Normally, it is small firms that need more time to update their technology systems so that they can comply with new regulatory requirements.
A recent communiqué from the Securities and Exchange Commission to David Massey, president of the North American Securities Administrators Association (NASAA), however, has the regulator looking like the small company. The one that is outgunned, overwhelmed and needs more time and manpower to do its job.
Advisory firms with between $25 million and $100 million of assets under management have been anticipating a switch to state regulation ever since Congress passed the Dodd-Frank Wall Street Reform and Consumer Protection Act last year. Apparently, the Security and Exchange Commission (SEC) needs additional time to reprogram the Investment Adviser Registration Depository (IARD) system, so that it can accept advisors’ transition filings.
How much more time?
About four months should do it, according to the letter. Originally, mid-and small-size firms had until July 21, 2011 to declare whether they would remain with the SEC and make the switch. In last Friday’s letter, the regulator seemed to favor extending the deadline for smaller firms to declare whether they are going stateside or staying with the SEC, giving them until the first quarter of 2012.
There is nothing wrong with giving mid-and small-sized advisory firms an extension to come into compliance. Certainly, the SEC also needs to upgrade its equipment to ensure that it can monitor independent financial advisors. The regulator needs to run those upgrades at some point, and it makes sense that one project or another would be delayed as it made those improvements.
But it is hard to dispel the image of SEC inspectors, toiling away behind mounds of documents, laboring to keep tabs on all of the financial advisors that qualify for its oversight. All the while, they are almost certainly overwhelmed and underfunded.
“It raises an interesting question: ‘Have we put such a burden on securities administrators that they will not be able to carry out their functions?’” said M. Holland West, a partner at Dechert, a New York-based law firm. “The SEC is totally swamped, because Dodd-Frank imposed so many obligations on the SEC to conduct studies and propose and change rules.”
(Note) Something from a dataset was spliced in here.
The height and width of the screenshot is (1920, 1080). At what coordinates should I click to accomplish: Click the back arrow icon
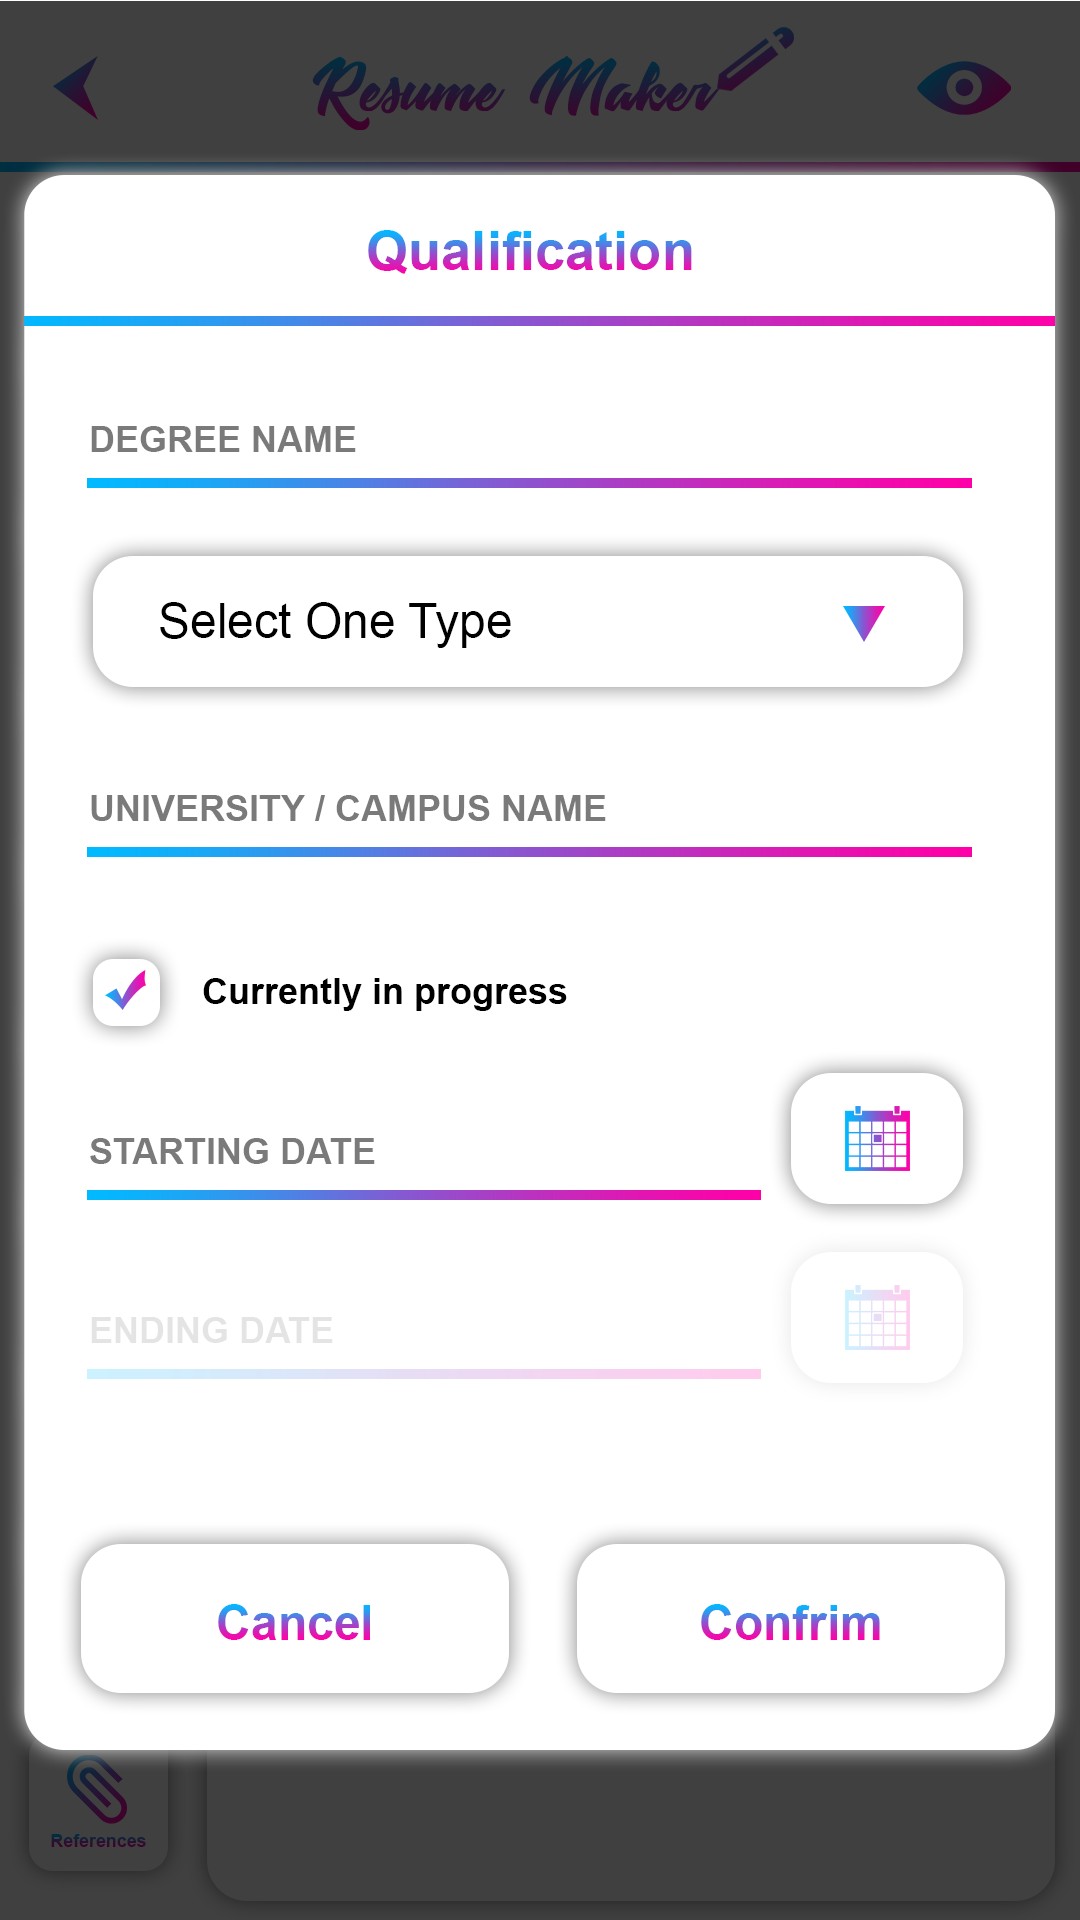pos(78,88)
As Holland rightly noted, Dodd-Frank require many studies to be carried out, and the design and implementation of a whole raft of new rules.
Just think: The SEC’s letter addressed one other issue—that of registration for private and venture capital fund advisors—aside from the deadline extension. How many more areas is the agency dealing with, each with its own set of requirements, rules and technology?
“These rules, we need to get them right,” Holland said. “The SEC and it staff are scrambling at this point. There are just so many hours in the day to get this done right, without adversely affecting the market.” Similarly, says Holland, the state securities regulators have fallen behind and are not ready to handle the influx of new responsibilities coming to them. About 4,000 financial advisory practices fall into the category “mid-sized advisers,” and could be switched over to state supervision once the new rules take effect.
Massey, who is also deputy securities administrator for the North Carolina Securities Division, differs with Holland’s assessment of state readiness. In North Carolina, securities regulators have been educating advisors for about six months on what to expect as they make the switch. In some states, regulators have taken their message on the road, making presentations to advisors potentially affected by the switch. NASAA has posted informational and how-to materials on its Web site to walk advisors through the conversion process, Massey said.
“State regulators are ready and have been ready,” Massey said in a telephone call. The technology behind the IARD is one of the deal killers, the wild card, Massey said. Until that system is adequately upgraded to handle all of the conversions, it will be impossible for the SEC to implement the switch.